(Material for this exercise Opens)

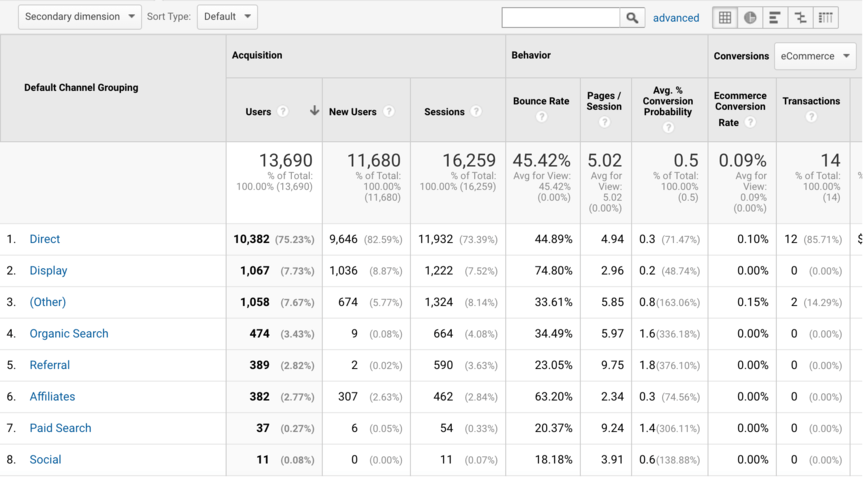
Task: Open the Paid Search channel link
Action: 60,428
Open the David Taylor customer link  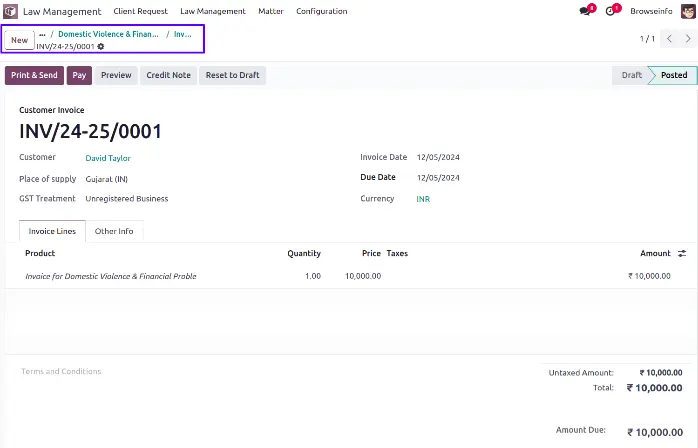point(108,158)
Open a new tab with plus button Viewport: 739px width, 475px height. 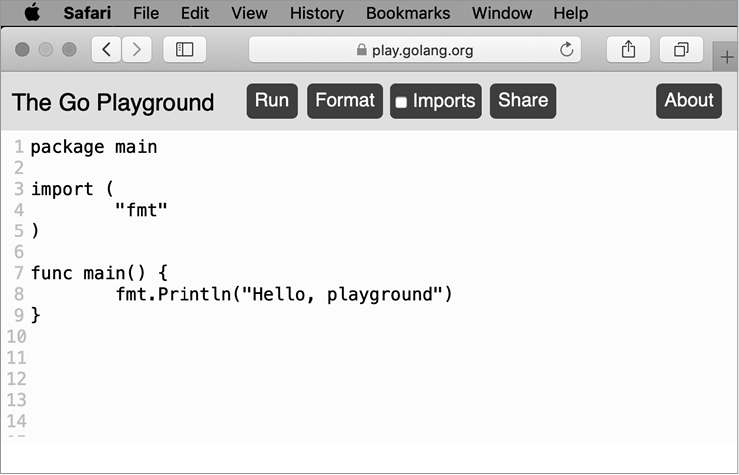(x=727, y=57)
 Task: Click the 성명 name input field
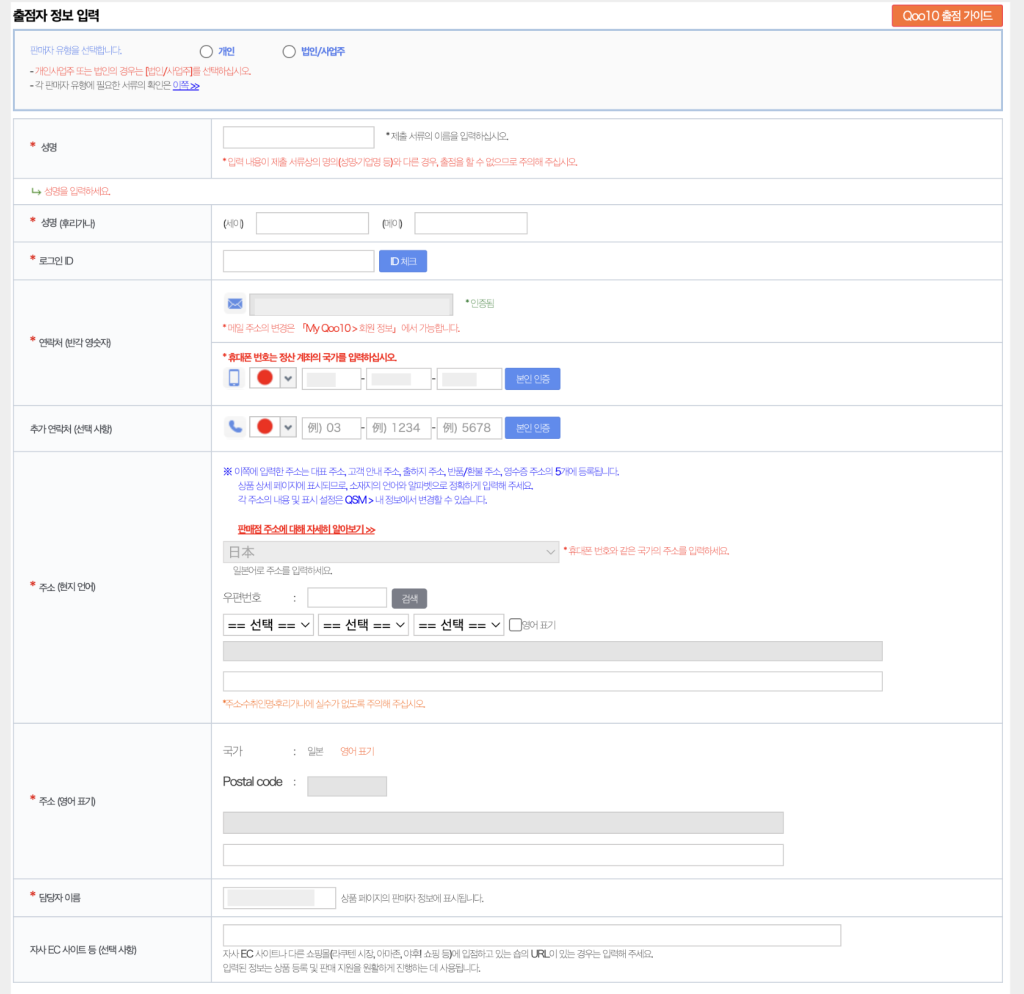click(298, 138)
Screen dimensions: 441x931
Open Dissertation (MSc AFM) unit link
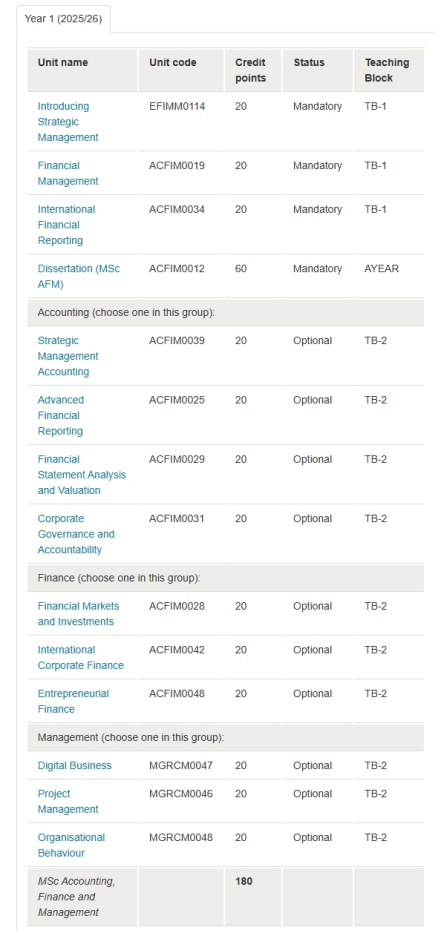78,277
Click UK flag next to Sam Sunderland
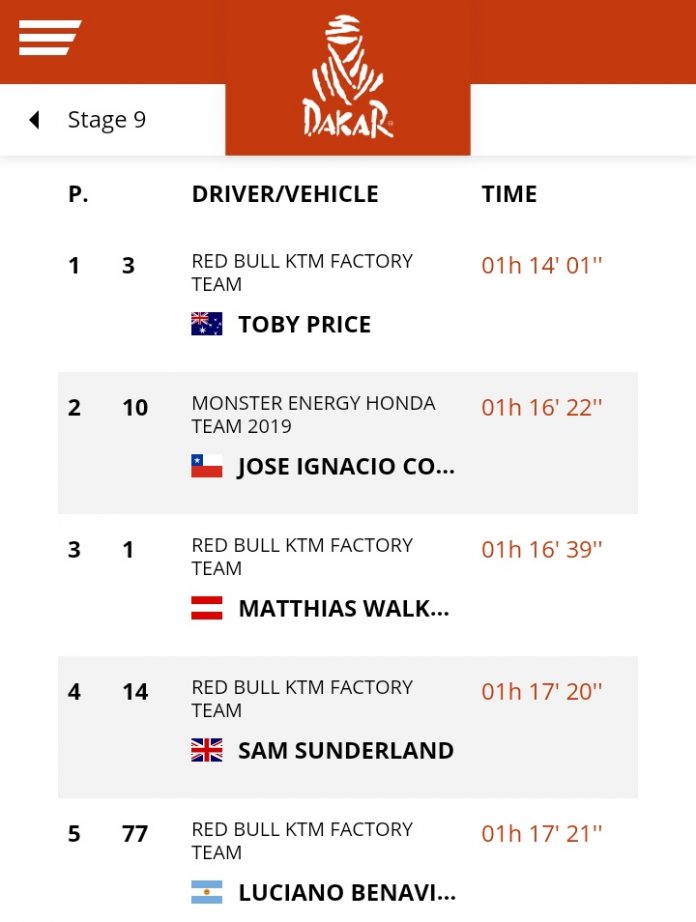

(Material for this exercise Closes)

Instructions to follow: Your task is to restate word for word the lines from the line holding "Screen dimensions: 441x931" through the final line of the listing, both included, but none of the pictures.

Exercise result:
Screen dimensions: 441x931
Open Dissertation (MSc AFM) unit link
78,277
Click UK flag next to Sam Sunderland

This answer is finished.